Games once had practically no dialogue, but now boast tens of thousands of lines of it - creating opportunities for actors at a time when traditional jobs are shrinking because of studios' cutbacks in film and TV production.

But the enthusiasm for the new medium has been tempered by a growing unease among many performers that their pay for voice work in video games isn't keeping pace with the industry's breakneck growth.

Although it's down this year amid the recession, United States video-game industry revenue has more than doubled since 2005 to $21 billion in 2008 - about twice the amount of movie ticket sales in Canada and the United States.

The concerns have fuelled a standoff between the video-game companies and the Screen Actors Guild, whose members recently rejected a proposed contract that covers voice work in the industry.

"The concern going forward is that as these games become larger and larger and generate more income, we as actors won't see any more money when we walk out the door," Wittenberg said.

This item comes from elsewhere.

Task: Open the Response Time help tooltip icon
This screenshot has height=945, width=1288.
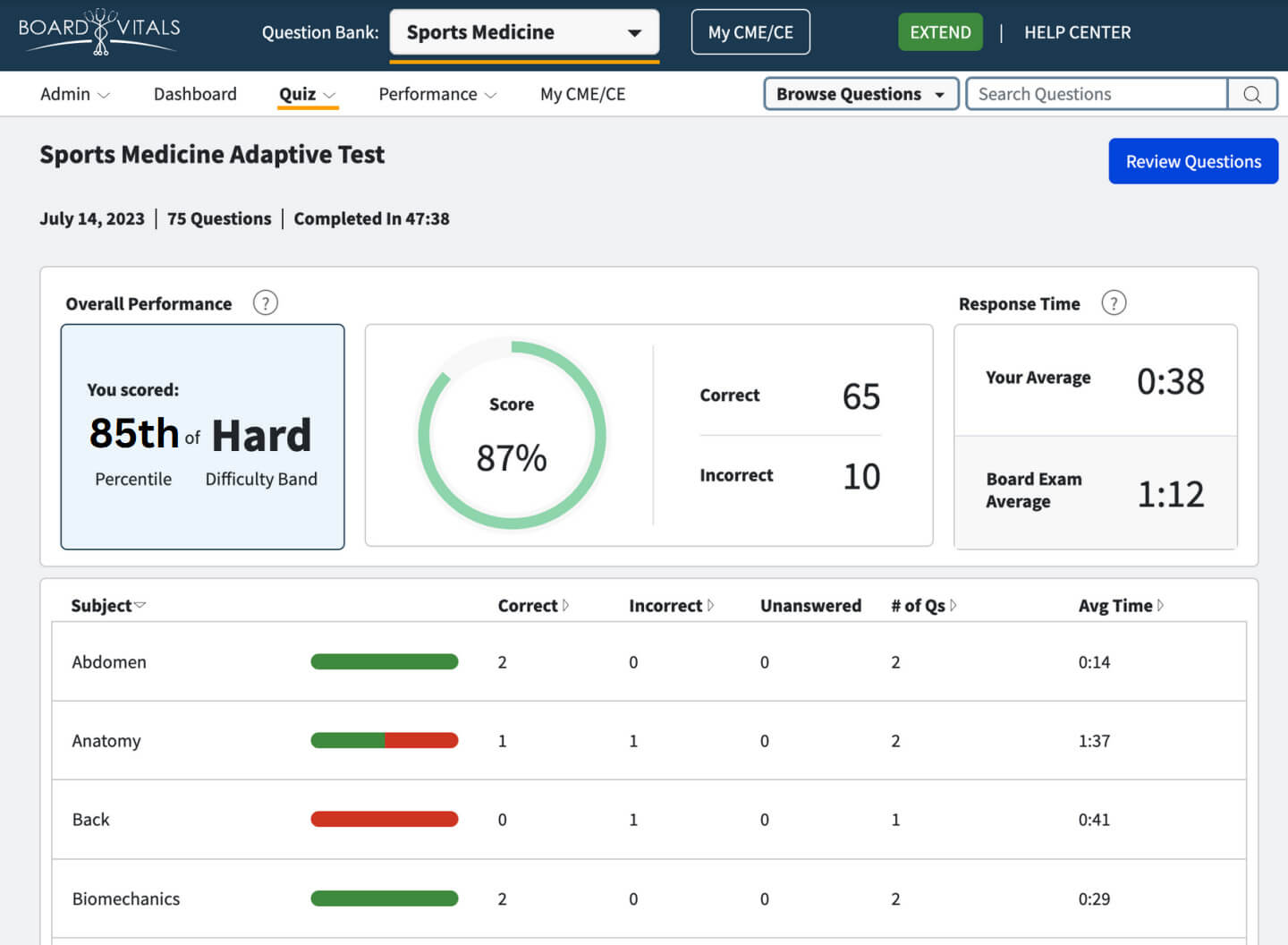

Attorney Scott Witlin, who represented video-game publishers in the recent labour negotiations, disputes the notion that actors are short-changed.

"If you look at the total contribution either in terms of hours that go into the creation of a game or the earnings of the people who make the games, voice talent represents a minute percentage," he said.

SAG's bargaining clout is limited.

The voices in about 80% of video-game titles are performed by actors who don't work under a guild contract.

What's more, SAG's sister union, the American Federation of Television and Radio Artists, recently ratified a separate contract with video-game publishers.

"It's not so much their argument is weak or strong," said Jonathan Handel, an adjunct professor at the University of California, Los Angeles' School of Law who specialises in entertainment labour law.

"The overarching issue for any union making a deal is: who has the leverage?" There were practically no roles for actors in video games until the mid-1990s, when technical innovations made it possible to give speech to the digital characters.

Video-game cartridges before then had limited storage space, leaving little room for voice recordings.

Dialogue instead appeared on the screen like subtitles on a foreign-language film.

"It used to be that there wasn't very much data available for voice acting, and what we had tended to be cartoonish," said Casey Hudson, director of the Electronic Arts game Mass Effect 2.

Later, with the advent of higher-capacity compact discs, characters started to speak.

But voices were still often performed by amateur actors or even the game developers themselves, because many companies didn't think spoken dialogue was important enough to merit spending money on professionals.

In the past decade, however, as the video-game industry has transitioned to DVDs and the storytelling ambitions of many game developers have blossomed, hiring experienced actors has become routine.

The use of actors in games varies depending on the genre.

Some titles include far more speech than a feature film.

Mass Effect 2, a science-fiction game, has 90 actors playing 546 characters who speak about 31,000 lines of dialogue.

Uncharted 2, an adventure game recently released by Sony, intentionally mimics the cinematic style of movies.

Actors not only performed voices but also acted in motion-capture suits for non-interactive story sequences - called "cut scenes" - that totalled about 90 minutes.

"We basically made a feature film at the same time that we made a game," said Uncharted 2 director Amy Hennig, who worked with an experienced theatre director to oversee acting.

"Good performances are critical so that players maintain an empathetic association with the character who they control."

Largely because of the industry's roots in the software business, video-game creators have traditionally been compensated very differently from creative workers in Hollywood.

Unlike talent in movies and TV shows, they don't receive residuals, or additional fees for the reuse of their work. "In our business we're all employees and any upside we get is purely discretionary, so many of us are not going to have a lot of sympathy for actors who want back-end residuals," Hennig said.

"That's why we're talking two different languages when we sit down at a bargaining table."